Ada ruang-ruang hampa di hati. Dia berbisik halus merambat ke sanubari, rindu sebutannya. Lambat, namun dia mampu melumat perasaan. Kerinduan tanpa tahu pertemuan kapan terjadi adalah pesakitan yang merinsek masuk lalu melemahkan, adakah rindu yang bisa melegakkan hati?

Sore ini seperti pagi yang masih tersepuh embun, nada dering panggilan berbunyi nyaring di tengah riuhnya murid-murid berebutan memasuki kelas. Sebuah nomor baru memanggil.

“Assalamu’alaikum! Maaf siapa?” dahiku mengkerut.
“Wa’alaikumussalam, Ilham! Saya Ilham bu!” Ada dentuman dahsyat setelah mendengar suara yang masih sama:  polos dan masih kanak-kanak.
“Ilham? Ilham ko sehatkah, Nak?”
“Iyo bu Alhamdulillah, ibu sehatkah?” tanyanya dengan nada yang malu-malu.
“Iyo sehat! Ko betahkah di MTS? Ilham, e ibu senang apaaa ko ada telepon ibu” wajahku berseri-seri tidak peduli pengajar bimbel lainnya melihat dialegku yang berbeda dari biasanya.
“Iyo ibu, sa sangat betah di MTS. Sa banyak belajar!
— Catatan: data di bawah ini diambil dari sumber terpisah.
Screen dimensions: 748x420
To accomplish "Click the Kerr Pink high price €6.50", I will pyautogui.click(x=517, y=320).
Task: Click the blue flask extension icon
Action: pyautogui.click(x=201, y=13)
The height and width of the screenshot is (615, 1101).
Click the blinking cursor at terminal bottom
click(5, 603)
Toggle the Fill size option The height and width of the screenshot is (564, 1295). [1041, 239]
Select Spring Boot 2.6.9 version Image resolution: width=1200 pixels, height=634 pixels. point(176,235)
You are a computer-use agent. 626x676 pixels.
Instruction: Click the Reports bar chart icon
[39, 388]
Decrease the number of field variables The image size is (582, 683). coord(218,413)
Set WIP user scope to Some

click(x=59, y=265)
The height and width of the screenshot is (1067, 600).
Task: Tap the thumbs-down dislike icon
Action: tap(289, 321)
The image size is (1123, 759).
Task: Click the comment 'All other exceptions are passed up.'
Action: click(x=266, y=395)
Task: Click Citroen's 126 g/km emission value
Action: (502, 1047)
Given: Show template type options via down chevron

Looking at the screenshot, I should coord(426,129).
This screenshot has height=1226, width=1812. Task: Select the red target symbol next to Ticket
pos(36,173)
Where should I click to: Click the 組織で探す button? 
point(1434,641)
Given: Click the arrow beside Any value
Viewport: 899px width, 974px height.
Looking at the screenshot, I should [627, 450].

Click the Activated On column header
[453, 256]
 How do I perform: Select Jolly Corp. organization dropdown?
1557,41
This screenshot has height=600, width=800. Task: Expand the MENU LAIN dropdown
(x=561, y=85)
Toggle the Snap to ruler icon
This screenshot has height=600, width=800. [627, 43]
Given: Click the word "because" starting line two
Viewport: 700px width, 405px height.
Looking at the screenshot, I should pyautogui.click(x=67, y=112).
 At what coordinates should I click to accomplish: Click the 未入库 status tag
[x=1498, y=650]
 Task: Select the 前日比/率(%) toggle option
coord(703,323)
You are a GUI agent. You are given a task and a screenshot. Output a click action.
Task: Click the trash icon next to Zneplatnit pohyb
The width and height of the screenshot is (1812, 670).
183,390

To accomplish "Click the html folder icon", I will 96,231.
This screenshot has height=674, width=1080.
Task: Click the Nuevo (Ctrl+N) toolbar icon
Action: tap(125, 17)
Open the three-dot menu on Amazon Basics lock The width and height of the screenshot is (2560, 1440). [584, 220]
Ibu terima kasih e!”
Ilham, si galak yang menangis karena Yassin menelponku. Rasanya? Bagaikan mimpi. Seperti ibu yang baru menjumpai anaknya yang sudah terpisahkan hitungan tahun lamanya. Ilham si gagah yang ditakuti karena perangainya yang keras, namun mudah menangis ketika menemukan Yassin miliknya rusak kini sudah sekolah di MTS Kolobo Sorong, berpisah ratusan kilometer, terhalang oleh tanjung, bukit, dan pulau terlebih dengan keluarga dan teman-teman yang dicintainya.

“Sa senang e ibu di sini”
Syukurku tidak henti mendengarnya mengatakan  bahwa dia betah dan senang untuk sekolah berasrama di MTS Kolobo.
“Ibu, ini sa pu nomor Bu. Ibu simpan sa pu nomor e!” Bel masuk memanggil dengan lantang, di penguhujung telepon dia berpesan singkat untuk meminta saya untuk menyimpan nomornya.
Ternyata, ada suara yang mampu mengisi ruang, hingga mampu memejamkan mata sambil mengukir senyum.